Saturday, November 22, 2014

Distractions Along the Way

I’ve been meaning to write up my summary of and reactions to the Doctor Who series finale, but I haven’t quite managed it yet. First I wanted to see the episode a second time, then I wanted to hear commentary on it, then I was procrastinating. It’ll come in good time, I suppose.

In the meanwhile, I’ve been spending far too much time playing Doctor Who Legacy on the iPad. I don’t play many games, and those I do tend to be fairly simple ones, like solitaire, but this one has captured my interest.

The game doesn’t have much to do with Doctor Who. Oh, sure, it has characters that resemble those on the show - Doctors, companions, villains, monsters, good guys, aliens - heck, even the Third Doctor’s Whomobile - and something of a story line, but it’s really Dungeons & Dragons crossed with Bejeweled. Create a team - a Doctor and five allies - and match colored gems in order to generate hit points on enemies. Kill enough enemies before your team runs out of health and you win the level. Repeat. A lot. Over time, other characters and “time fragments” drop, and you level up characters by spending time fragments. The game’s currency is the crystal: sometimes these drop as you play the game, or you can buy them. Either way, you can spend crystals on leveling up characters, buying enhancements to the team (increasing hit points, or increasing resistance to damage, for example), or buying characters. In theory, you can play the game indefinitely without spending a cent, though buying as few as 6 crystals for a few bucks unlocks the “Fan Area,” with access to additional levels and some other perks.

The interesting bit involves tactics within levels and your overall strategy for leveling up characters with different skills in order to form successful teams for the harder levels. For example, some of the enemies might “poison” the team, delivering multiple rounds of damage even after the enemy has been destroyed. Having a team member who can “cure” the poison becomes a necessity.
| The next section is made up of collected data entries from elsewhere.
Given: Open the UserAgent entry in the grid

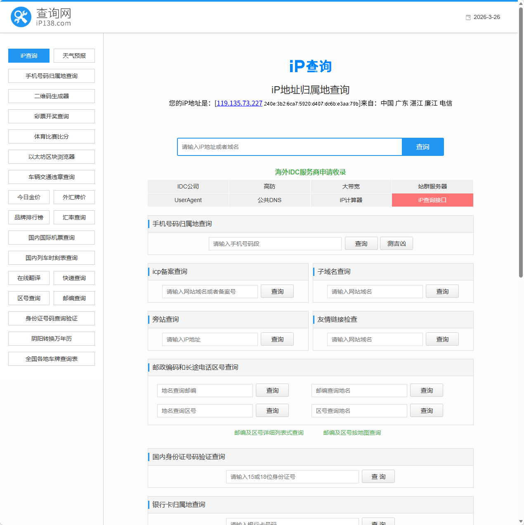Looking at the screenshot, I should pyautogui.click(x=188, y=200).
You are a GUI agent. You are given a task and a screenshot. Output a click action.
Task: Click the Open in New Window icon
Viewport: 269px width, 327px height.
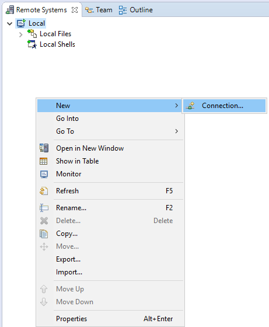(x=44, y=148)
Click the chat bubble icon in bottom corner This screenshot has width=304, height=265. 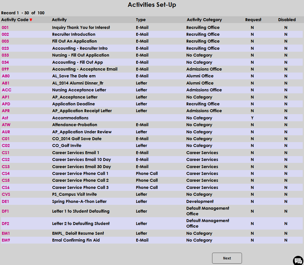pyautogui.click(x=298, y=260)
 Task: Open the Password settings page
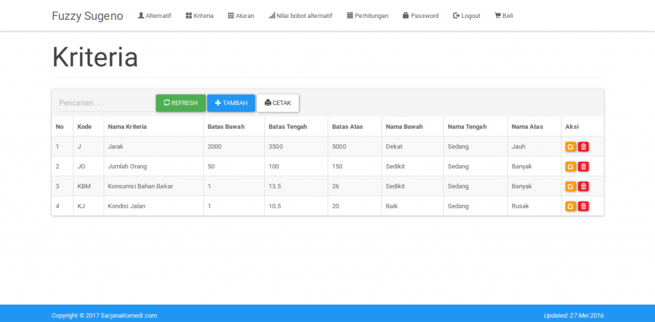tap(420, 15)
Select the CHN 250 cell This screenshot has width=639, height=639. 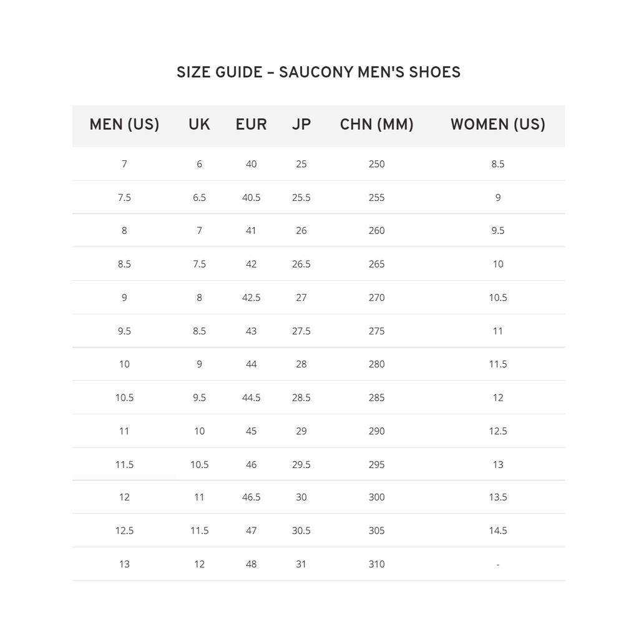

I’ve managed to complete the first two “seasons” of the game, along with some of the extra material, but the Expert levels are still baffling to me. The enemies have such firepower and other abilities, such as locking gems into place, or “stunning” the entire team (so gem combinations have no effect) for one or more turns, that even advanced teams are wiped out in only a few turns. Well, that’s what keeps it interesting, I suppose.